Being short of space, I had recently the need to expand the array with another disk. Regular users of mdadm know how easy it is, you first add your new drive as spare, and then expand the array to the total number of drives:
mdadm /dev/md0 --add /dev/sdf1
mdadm --grow /dev/md0 --raid-devices 4
That will start a reshape to reorganize the data and parities bit to the 4 drives instead of the previous 3 drives, by reading the data on the old 3-drives array and writing back to the new 4-drives array. This operation can take a long time to perform on large arrays, and especially if like me you have some old drive that does not perform as good as the latest bought. Still I noticed in the middle of the reshape operation that it was taking way too much time, with a speed that has dropped to nearly a few ko/s. Reading my dmesg logs, I noticed several timeouts in the mdadm process, that seems to be caused by one of the drive. The corresponding drive being rather old, and SMART reporting pre-failure errors, this seems to be indeed a good reason. As at the current speed of the reshape it will last almost an eternity to complete, I finally decided to fail the corresponding drive. My array being clean, a failed drive is not a problem and the reshape should go to the end with maximum speed. At least that is what I though… but don’t do that… just don’t…

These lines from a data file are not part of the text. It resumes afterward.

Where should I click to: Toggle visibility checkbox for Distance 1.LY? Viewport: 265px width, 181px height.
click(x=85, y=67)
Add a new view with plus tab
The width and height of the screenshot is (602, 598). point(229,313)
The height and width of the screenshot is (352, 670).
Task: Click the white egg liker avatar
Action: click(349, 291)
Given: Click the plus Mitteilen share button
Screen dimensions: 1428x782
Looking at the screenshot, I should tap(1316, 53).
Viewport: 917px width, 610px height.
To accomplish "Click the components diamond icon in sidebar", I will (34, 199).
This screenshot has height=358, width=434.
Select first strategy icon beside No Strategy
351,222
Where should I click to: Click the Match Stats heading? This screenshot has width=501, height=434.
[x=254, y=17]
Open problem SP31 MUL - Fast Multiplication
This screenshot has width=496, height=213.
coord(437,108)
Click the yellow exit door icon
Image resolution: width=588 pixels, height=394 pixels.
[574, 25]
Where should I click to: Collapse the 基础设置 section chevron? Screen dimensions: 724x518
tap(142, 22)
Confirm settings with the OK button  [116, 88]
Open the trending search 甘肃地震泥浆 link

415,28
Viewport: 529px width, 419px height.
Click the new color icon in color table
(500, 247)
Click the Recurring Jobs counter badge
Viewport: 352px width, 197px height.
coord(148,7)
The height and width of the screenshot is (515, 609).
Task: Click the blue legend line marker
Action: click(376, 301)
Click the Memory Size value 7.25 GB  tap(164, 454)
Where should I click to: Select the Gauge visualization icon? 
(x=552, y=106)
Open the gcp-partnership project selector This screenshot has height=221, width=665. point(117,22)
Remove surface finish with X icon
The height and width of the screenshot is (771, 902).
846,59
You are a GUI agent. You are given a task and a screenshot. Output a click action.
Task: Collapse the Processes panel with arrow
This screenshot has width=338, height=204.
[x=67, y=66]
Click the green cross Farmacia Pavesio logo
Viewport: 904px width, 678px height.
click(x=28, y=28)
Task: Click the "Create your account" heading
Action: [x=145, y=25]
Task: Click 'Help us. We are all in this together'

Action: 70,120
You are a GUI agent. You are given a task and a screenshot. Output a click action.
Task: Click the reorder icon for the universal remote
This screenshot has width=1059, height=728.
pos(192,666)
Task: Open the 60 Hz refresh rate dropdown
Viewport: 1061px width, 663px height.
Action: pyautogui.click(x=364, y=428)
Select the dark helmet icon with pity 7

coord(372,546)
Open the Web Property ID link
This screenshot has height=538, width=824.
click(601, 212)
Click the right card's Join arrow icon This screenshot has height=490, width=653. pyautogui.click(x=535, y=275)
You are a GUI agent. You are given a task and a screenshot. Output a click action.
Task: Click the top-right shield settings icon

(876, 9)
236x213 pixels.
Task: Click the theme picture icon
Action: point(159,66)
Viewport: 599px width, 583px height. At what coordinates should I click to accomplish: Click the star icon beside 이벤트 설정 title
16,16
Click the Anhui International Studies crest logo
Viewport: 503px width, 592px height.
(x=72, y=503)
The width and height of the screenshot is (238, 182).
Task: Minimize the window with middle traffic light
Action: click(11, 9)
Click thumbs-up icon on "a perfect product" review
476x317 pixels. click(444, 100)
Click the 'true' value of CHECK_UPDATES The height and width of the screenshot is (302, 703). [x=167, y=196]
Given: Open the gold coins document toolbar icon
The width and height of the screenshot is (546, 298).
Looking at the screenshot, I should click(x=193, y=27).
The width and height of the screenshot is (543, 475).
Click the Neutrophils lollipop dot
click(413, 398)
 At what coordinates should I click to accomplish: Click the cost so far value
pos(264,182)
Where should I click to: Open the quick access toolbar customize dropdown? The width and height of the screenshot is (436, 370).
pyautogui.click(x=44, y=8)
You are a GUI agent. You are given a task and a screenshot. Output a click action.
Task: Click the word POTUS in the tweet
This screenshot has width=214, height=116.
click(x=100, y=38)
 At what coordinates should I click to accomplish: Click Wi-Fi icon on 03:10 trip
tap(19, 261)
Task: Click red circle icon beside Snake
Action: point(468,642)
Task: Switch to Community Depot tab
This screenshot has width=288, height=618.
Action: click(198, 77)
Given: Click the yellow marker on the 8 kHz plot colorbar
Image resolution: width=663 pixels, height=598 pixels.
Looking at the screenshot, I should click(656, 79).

DO NOT FAIL A DRIVE WHEN THE ARRAY IS BEING RESHAPED
But as the reshape process cannot be cancelled / reverted once started, I had not other choice. My mistake was not to check the sanity of my current disks before adding a new one. I have tested the new one I wanted to add, but this is not enough, you should also test the current disks before starting a reshape process, especially if you see that mdadm has recorded some badblocks on the disks. You may check that with:</span>
mdadm --examine <your disks>
If I had seen that one of the current drive was failing, the sensible thing to do is to replace with the new drive with a special mdadm command that will basically copy the old drive to the new drive and replace it at the end. By doing that way, your array is never in the degraded state and you take no risks in case of another failure.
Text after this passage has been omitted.